Reuters and the Associated Press have cited unnamed sources tying Russia to the operation, but Moscow's embassy in Washington denied any culpability.

"We paid attention to another unfounded attempt of the U.S. media to blame Russia for hacker attacks on U.S. governmental bodies," the embassy said in a statement Monday. "We declare responsibly: malicious activities in the information space contradict the principles of the Russian foreign policy, national interests and our understanding of interstate relations. Russia does not conduct offensive operations in the cyber domain."

The embassy said that the Kremlin had tried in vain to bolster cybersecurity cooperation between the U.S. and Russia, including through a September 25 proposal from President Vladimir Putin.

"We have received no reply from Washington," the embassy added. "Many of our other suggestions to start constructive and equal dialogue with the U.S. remain unanswered."

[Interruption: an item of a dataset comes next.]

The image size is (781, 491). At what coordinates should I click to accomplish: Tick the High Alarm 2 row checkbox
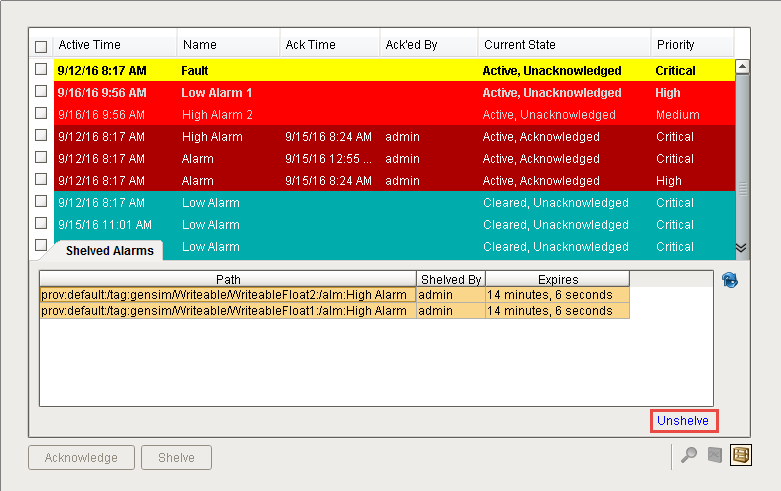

For decades, dating back to the Cold War, Washington has accused Moscow of attempting to subvert U.S. information networks. Attention to such allegations increased exponentially when the U.S. intelligence community accused the Kremlin of a concerted effort to influence the 2016 U.S. presidential election in favor of President Donald Trump.

The Justice Department charged six Russian hackers suspected to be affiliated with the Russian military's Main Directorate of the General Staff, also called the Main Intelligence Directorate (GRU), for computer intrusions and attacks on targets across a number of countries.

Russian officials deny any connection to such operations, and have repeatedly denied media reports regarding alleged ties between the Russian government and the SolarWinds operation.

solarwinds, customers, list
A partial list of SolarWinds customers as per the company's website as seen on December 14. SolarWinds

"I reject these statements, these accusations once again," Kremlin spokesperson Dmitry Peskov said Monday, according to the state-run Tass Russian News Agency. "Even if it is true there have been some attacks over many months and the Americans managed to do nothing about them, possibly it is wrong to groundlessly blame Russians right away. We have nothing to do with this."

Regardless of the offender in the SolarWinds hack, experts have warned the scope of the damage could be devastating.

"Given the breadth of customers that use Solar Winds, the extent of the breach and information available could be astronomical," Randy Watkins, Chief Technology Officer at cybersecurity company CRITICALSTART, whose partners include FireEye, told Newsweek.

"With organizations including government agencies, branches of the Armed Forces, and government contractors all using SolarWinds software," he said, "this breach could absolutely compromise national security, and could result in leaked information on everything from policy decisions to military strategy and weapons development."

Watkins argued the goals behind state-sponsored espionage haven't changed in more than half a century. But he said how data is stored and used is a product of our time, one in which the stakes have never been higher for protecting sensitive information.

"Nation states are looking for any information that can give them leverage on the world stage, including military strategy, policy and sanction information," he said, "or even intel that other nation's may possess."